I would say that so much of marketing, you know, what you, right? Like six months ago, 12 months ago, certainly 18 months ago. Yeah. So I would say if we could do something differently or better it’s really spending even more time experimenting and trying out all the new tools out there and just giving ourselves the bandwidth to like brainstorm more. Right. so you know, it, it’s the same thing with planning and strategizing like front-loading that and having even more time to do so and making time in our day to really kind of do that.

Jeff Pedowitz:

I think we all wish we had more time to do that. I mean, it’s a, there’s so many, so many different things and not enough hours in the day. So as you continue to progress finish this sentence, I guess a year from now, my team at Hired will be

Katrina Wong:

Gosh, a year from now, my team at higher will be sourcing 50% of closed won opportunities here at higher. That would be a nice school.

Jeff Pedowitz:

All right. 50% it’s on tape. Okay, great. Where are you, where are you now

Katrina Wong:

Happy to share that we are contributing and sourcing well over kind of the industry average for SAS. Right. So according to serious decisions that typically is in and around 33% of close revenue, that’s healthy.

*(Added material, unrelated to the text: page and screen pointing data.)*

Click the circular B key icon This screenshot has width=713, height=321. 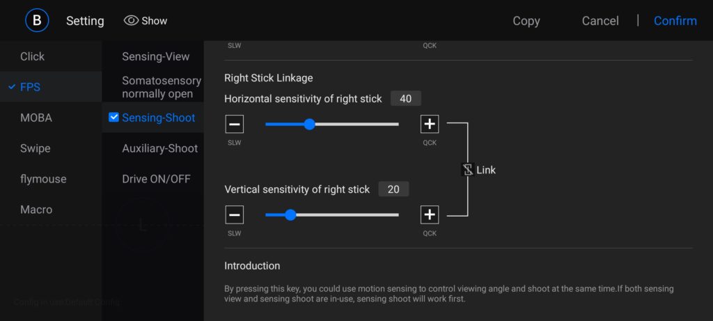37,20
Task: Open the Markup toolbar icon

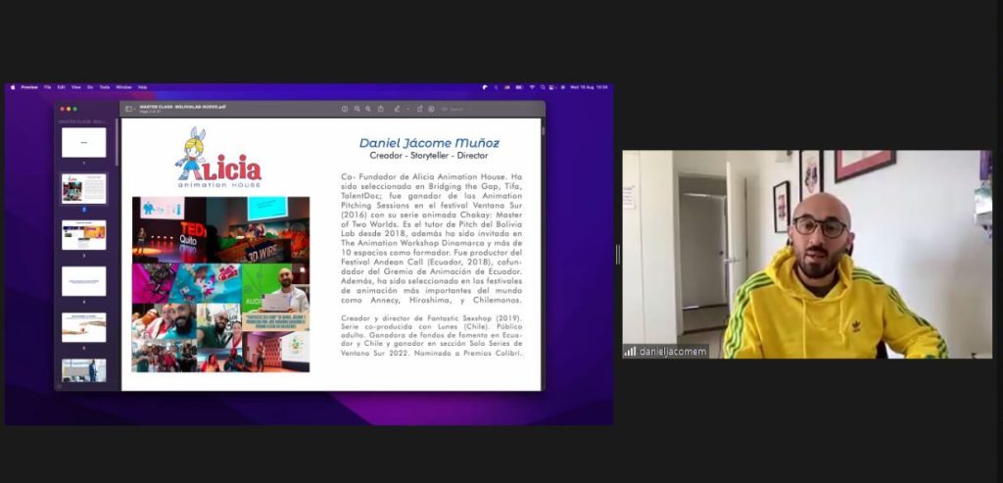Action: click(x=431, y=109)
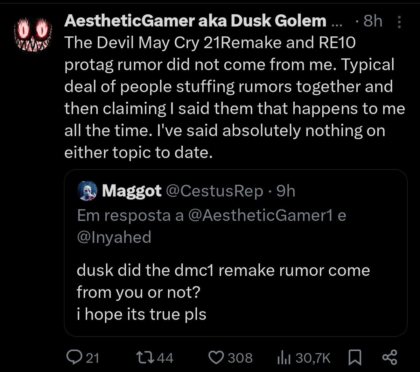
Task: Open the 9h timestamp of quoted tweet
Action: coord(286,191)
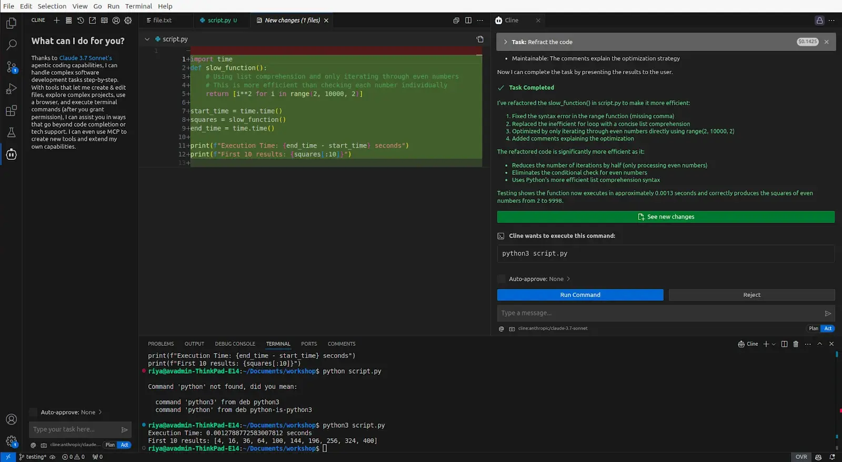
Task: Start a new Cline task with plus icon
Action: pos(57,20)
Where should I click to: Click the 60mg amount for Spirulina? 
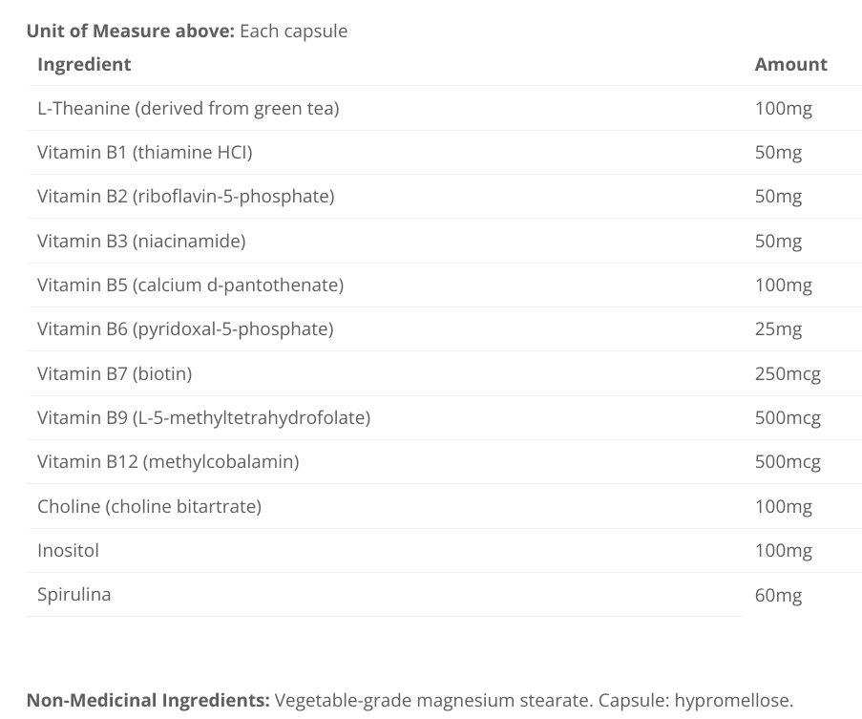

We’re currently sourcing well over 40% of one opportunity Sierra hired and we can report against it. We can show that.

Jeff Pedowitz:

Yeah. Well, based upon everything that you’ve told us today, I am not surprised at all. Great performance over there. Katrina, thank you so much for being on the program today.

Katrina Wong:

Okay. Thank you. Thank you, Jeff, for your time. Really appreciate it.